EXERCISE GOAL
Among the entries, which lines carry the string "Contentment"? Copy each of them.

═════ EXCERPTED DATA ═════

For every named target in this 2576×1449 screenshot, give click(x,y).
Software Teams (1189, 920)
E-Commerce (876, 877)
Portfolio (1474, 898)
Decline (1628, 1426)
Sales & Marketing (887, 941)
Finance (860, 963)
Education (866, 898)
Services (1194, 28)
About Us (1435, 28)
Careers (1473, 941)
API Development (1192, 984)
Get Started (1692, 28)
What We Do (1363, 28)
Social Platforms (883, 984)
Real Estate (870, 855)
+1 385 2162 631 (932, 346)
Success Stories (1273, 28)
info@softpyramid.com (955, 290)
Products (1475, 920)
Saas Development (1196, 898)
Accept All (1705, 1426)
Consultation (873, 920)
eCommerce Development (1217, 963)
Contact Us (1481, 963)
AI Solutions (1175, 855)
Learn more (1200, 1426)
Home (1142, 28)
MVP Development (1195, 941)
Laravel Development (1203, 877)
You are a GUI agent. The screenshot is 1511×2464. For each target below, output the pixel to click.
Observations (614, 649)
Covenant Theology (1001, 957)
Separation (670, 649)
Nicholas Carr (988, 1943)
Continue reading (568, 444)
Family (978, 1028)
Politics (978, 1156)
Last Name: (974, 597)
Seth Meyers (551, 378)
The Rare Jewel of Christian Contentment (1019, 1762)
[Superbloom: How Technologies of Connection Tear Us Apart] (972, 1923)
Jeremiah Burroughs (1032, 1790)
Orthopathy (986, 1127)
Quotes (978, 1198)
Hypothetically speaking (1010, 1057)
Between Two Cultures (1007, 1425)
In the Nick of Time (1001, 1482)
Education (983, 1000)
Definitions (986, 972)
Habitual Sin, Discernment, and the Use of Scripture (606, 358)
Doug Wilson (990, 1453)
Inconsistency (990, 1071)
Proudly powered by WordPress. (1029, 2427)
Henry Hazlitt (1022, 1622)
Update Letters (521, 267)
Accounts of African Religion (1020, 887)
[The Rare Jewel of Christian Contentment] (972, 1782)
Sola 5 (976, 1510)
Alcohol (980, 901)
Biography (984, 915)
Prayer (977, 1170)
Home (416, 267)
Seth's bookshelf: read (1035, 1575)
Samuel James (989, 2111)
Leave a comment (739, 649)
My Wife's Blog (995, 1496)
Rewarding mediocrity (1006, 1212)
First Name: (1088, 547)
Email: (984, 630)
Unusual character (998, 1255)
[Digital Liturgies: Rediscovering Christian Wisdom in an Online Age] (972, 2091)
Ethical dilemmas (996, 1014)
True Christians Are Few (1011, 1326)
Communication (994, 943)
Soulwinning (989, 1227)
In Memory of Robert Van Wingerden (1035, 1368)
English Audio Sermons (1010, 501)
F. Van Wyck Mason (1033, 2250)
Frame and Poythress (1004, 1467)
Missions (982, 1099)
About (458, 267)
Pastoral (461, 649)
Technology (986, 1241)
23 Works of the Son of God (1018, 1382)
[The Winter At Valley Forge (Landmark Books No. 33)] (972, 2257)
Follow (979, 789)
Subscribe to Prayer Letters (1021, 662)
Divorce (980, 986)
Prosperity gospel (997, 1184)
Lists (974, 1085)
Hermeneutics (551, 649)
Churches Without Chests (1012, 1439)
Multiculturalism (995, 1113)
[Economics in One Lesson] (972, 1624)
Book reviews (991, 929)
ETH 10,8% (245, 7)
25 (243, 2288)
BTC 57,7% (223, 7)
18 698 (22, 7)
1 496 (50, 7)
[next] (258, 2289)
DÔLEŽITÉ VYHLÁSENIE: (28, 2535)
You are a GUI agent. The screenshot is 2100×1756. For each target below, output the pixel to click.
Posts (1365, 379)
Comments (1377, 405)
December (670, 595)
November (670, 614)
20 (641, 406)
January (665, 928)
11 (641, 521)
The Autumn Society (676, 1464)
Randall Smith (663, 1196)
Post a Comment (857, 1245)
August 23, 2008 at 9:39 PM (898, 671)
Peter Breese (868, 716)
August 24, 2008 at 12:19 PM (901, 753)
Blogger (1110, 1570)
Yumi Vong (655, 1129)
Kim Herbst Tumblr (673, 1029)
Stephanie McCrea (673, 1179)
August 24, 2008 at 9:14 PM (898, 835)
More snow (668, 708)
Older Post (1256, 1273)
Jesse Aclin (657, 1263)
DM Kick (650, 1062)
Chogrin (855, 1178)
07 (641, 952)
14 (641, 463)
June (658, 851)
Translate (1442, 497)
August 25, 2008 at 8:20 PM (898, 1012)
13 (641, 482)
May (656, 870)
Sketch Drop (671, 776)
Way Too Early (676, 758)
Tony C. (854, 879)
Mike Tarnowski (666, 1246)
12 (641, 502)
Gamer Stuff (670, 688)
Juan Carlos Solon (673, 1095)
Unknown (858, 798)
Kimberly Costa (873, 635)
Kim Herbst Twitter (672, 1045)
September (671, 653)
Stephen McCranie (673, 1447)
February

═════

THE ANSWER
The Rare Jewel of Christian Contentment (1019, 1762)
[The Rare Jewel of Christian Contentment] (972, 1782)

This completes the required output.